• **Passage shown**
-- Opening Marker --

Unfort. I have limited access to the servers so cannot easily change/test versions. However I suspect it is partly unixODBC and/or glibc related, because the same MyODBC version does not have this problem on Fedora 8. However it does seem to indicate that MyODBC is relying on having a matching glib API (stream/char en/decoding?) on both the server and client. And if they don't match corruption could occur. If it were possible for MyODBC to filter the stream before it is sent to the native decoder, that could save corruption.
[25 Jan 2008 17:35] Jess Balint
Can you check the value of $LANG on both hosts? (under the environment that will run the ODBC applications)
[25 Jan 2008 17:42] Ken Johanson
$LANG is "en_US.UTF-8" on both the FC5 and FC8 clients.
[25 Jan 2008 17:55] Jess Balint
Can you try connecting with the command line client and running "Set names utf8" and then "select val,hex(val) from table where ...." for one of the rows that is returning incorrect data? Also, please mention the expected value.

-- Closing Marker --

• **Records**
-- Opening Marker --

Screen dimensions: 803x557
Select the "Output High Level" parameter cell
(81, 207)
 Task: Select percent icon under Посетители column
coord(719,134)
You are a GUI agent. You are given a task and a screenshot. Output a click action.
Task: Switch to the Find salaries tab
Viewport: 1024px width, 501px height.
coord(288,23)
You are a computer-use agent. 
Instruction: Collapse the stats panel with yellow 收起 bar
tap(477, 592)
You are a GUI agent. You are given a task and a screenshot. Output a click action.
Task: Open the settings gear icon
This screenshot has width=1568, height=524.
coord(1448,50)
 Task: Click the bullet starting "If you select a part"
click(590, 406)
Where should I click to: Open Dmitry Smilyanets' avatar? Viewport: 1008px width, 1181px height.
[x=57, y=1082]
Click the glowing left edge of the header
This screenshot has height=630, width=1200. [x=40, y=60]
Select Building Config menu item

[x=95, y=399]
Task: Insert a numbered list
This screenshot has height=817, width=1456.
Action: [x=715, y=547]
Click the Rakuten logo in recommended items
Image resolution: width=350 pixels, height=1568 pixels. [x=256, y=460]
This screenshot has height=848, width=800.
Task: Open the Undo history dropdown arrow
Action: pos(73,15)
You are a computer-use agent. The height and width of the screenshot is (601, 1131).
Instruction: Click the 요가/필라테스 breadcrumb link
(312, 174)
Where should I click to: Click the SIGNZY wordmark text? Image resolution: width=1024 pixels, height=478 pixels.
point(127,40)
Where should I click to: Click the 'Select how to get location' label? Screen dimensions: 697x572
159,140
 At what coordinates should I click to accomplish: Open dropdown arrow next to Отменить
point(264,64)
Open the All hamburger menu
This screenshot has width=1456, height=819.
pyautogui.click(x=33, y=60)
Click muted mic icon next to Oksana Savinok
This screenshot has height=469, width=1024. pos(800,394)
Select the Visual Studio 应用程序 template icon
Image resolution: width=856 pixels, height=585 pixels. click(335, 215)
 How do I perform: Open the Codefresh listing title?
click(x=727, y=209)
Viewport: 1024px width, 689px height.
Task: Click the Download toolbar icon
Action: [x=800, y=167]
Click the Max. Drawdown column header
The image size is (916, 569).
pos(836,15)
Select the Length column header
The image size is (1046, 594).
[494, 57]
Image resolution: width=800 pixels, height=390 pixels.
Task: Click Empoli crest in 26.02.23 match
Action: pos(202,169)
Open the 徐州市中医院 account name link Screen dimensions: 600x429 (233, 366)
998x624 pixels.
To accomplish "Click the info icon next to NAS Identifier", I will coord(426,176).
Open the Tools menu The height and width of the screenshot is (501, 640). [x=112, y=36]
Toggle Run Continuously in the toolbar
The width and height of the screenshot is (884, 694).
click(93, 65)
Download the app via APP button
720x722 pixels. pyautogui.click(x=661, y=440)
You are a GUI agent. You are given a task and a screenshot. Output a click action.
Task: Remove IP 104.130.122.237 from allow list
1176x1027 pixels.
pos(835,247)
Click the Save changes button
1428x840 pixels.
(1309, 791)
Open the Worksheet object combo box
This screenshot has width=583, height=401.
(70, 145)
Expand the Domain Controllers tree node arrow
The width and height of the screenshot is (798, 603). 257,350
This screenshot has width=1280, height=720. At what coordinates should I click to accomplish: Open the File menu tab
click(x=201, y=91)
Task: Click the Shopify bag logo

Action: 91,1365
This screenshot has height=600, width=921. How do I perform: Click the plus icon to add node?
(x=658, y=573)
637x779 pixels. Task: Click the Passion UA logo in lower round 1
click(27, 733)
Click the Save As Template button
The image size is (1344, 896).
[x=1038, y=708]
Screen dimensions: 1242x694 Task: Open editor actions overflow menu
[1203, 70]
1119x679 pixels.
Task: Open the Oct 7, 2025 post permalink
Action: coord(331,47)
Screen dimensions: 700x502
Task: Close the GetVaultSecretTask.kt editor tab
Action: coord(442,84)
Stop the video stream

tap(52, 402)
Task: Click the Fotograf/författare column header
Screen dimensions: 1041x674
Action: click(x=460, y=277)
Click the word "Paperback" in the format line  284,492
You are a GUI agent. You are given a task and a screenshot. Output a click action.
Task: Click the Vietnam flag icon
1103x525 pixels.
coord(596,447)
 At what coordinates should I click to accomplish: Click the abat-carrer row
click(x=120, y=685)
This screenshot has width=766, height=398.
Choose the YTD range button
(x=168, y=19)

-- Closing Marker --

• **Task prompt**
Return the part of the MyODBC thread above that starts at "[25 Jan 2008 17:35]" and ends at "and FC8 clients.", copied word for word.

• **Exercise output**
[25 Jan 2008 17:35] Jess Balint
Can you check the value of $LANG on both hosts? (under the environment that will run the ODBC applications)
[25 Jan 2008 17:42] Ken Johanson
$LANG is "en_US.UTF-8" on both the FC5 and FC8 clients.